Les assureurs sont furieux. D’ailleurs, Assuralia, leur association professionnelle, a tout fait pour freiner l’avancée du texte, introduisant notamment un recours devant la Cour Constitutionnelle en 2010. Son argument : la loi est contraire à la liberté de commerce. Comme l’explique Wauthier Robyns, porte-parole d’Assuralia : “Nous intervenons sur des points qui nous tiennent à cœur. Par exemple, la liberté de préserver l’action individuelle des assurances dans les règlements pour créer de l’émulation concurrentielle. C’est la base de notre métier.” Il poursuit : “Selon nous, la nouvelle législation balaye infiniment plus large que les cas les plus problématiques. Les cas bénins seront traités comme les cas les plus graves. Ce sera lourd pour les assureurs et donc lourd pour les consommateurs”. Mais tous ces arguments ont été balayés.

La loi n’est-elle pourtant pas l’occasion de créer de la solidarité ? Aux yeux du porte-parole d’Assuralia, “organiser une certaine forme de solidarité est important.

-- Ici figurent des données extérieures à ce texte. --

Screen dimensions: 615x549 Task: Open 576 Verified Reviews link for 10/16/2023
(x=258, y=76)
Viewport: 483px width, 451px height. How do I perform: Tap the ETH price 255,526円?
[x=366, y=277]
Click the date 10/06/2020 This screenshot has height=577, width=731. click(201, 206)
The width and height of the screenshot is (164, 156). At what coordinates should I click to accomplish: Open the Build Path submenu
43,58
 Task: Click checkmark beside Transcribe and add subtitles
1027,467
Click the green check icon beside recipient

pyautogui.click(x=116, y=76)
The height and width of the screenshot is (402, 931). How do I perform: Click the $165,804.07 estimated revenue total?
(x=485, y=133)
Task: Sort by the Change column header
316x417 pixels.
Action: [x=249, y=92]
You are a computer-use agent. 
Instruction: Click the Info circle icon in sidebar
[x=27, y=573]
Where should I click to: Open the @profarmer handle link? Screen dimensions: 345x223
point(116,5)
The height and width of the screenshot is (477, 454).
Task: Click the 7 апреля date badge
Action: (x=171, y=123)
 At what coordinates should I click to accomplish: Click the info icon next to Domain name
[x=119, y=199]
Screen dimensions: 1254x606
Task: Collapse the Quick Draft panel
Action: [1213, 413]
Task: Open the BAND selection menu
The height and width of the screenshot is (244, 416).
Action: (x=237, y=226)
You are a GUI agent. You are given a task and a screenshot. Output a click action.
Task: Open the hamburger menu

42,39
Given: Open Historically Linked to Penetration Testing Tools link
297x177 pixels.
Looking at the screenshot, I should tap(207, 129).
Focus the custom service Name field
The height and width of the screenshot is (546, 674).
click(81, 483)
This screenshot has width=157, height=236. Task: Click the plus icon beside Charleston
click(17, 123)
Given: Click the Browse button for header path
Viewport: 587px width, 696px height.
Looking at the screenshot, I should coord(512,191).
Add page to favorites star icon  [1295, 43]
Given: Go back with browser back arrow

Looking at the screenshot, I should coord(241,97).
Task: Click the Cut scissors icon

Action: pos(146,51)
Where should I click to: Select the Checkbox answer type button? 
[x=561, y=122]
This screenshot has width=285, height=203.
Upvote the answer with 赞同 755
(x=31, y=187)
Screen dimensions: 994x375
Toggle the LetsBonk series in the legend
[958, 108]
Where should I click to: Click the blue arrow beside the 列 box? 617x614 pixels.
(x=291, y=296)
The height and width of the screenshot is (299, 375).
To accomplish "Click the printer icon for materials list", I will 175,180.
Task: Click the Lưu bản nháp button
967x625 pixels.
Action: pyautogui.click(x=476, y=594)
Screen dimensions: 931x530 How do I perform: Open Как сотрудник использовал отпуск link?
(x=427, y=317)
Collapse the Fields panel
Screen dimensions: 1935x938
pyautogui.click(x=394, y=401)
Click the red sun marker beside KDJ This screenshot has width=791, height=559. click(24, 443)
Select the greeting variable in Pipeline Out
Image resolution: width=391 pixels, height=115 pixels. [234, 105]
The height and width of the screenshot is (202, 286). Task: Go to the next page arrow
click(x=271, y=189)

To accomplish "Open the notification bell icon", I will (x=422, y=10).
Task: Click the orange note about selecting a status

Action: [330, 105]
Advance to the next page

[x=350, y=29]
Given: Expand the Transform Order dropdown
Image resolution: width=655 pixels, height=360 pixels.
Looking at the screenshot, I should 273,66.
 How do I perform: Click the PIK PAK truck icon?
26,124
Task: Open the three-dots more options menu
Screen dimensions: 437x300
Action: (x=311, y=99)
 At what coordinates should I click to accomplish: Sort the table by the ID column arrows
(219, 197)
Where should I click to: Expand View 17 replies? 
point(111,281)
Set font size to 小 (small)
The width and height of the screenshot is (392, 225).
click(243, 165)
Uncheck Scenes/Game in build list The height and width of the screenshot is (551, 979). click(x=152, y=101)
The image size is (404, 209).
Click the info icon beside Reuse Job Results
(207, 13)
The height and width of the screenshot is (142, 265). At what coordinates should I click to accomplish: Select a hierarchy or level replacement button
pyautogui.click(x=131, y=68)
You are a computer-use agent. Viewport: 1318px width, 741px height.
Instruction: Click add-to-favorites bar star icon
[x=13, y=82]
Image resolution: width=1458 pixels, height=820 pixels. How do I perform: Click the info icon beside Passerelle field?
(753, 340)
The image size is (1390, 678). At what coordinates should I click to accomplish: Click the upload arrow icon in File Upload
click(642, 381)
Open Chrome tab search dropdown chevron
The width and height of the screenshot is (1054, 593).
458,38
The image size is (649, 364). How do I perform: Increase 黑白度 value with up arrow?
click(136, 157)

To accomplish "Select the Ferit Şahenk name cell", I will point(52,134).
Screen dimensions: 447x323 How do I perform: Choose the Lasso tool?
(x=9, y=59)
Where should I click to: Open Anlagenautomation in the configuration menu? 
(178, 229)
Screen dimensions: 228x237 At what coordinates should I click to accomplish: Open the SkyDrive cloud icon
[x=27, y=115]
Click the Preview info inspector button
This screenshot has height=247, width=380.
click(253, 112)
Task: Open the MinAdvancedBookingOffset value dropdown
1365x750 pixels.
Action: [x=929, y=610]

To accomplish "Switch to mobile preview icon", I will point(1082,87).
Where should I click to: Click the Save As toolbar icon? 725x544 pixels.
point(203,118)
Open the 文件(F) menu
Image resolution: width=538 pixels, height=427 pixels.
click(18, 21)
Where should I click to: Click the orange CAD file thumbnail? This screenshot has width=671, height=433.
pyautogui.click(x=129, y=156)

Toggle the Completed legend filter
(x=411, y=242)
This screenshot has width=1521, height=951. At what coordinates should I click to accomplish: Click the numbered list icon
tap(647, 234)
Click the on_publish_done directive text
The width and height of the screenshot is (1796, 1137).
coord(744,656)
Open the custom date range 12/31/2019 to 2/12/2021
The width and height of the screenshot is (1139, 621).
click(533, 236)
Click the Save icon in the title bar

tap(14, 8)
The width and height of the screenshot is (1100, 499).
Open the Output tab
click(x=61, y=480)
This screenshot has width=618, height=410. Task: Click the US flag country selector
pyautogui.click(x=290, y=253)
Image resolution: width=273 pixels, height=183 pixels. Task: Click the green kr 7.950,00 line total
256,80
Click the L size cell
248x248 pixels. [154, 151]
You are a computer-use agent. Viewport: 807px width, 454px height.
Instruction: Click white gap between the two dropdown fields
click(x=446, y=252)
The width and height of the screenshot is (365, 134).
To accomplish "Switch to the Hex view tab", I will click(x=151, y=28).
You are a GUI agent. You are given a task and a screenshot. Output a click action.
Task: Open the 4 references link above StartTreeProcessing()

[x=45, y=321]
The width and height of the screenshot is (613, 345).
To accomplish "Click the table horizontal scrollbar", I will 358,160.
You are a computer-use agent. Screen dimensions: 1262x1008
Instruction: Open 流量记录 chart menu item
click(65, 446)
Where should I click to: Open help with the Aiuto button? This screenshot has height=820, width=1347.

Malheureusement, nous n’avons pas été entendus lorsque nous voulions participer à la définition de l’organisation de la solidarité. Vous connaissez les trois petits cochons? Notre métier est de calculer leur prime pour les assurer au mieux en cas de pépin, qu’ils habitent dans une maison de paille, de bois ou de pierre. Notre métier n’est pas d’imposer au cochon de la maison en pierre d’héberger ses copains après un sinistre.

Réjouissances

Il est plus que temps de mettre en exécution tous les (bons) principes inscrits dans la nouvelle loi, peut-on lire dans un avis de l’Observatoire des maladies chroniques. Il est également fondamental que la participation des associations de patients soit assurée dans les instances prévues par les arrêtés de la loi Lalieux-Partyka.

Rêvent-ils d’un système ‘à la française’ ? Une concertation qui, depuis 1991, rassemble toutes les parties et personnes concernées : pouvoirs publics, professionnels de la finance et des assurances, patients et consommateurs ? L’application de la nouvelle loi sera déjà, selon eux, un premier pas dans la bonne direction.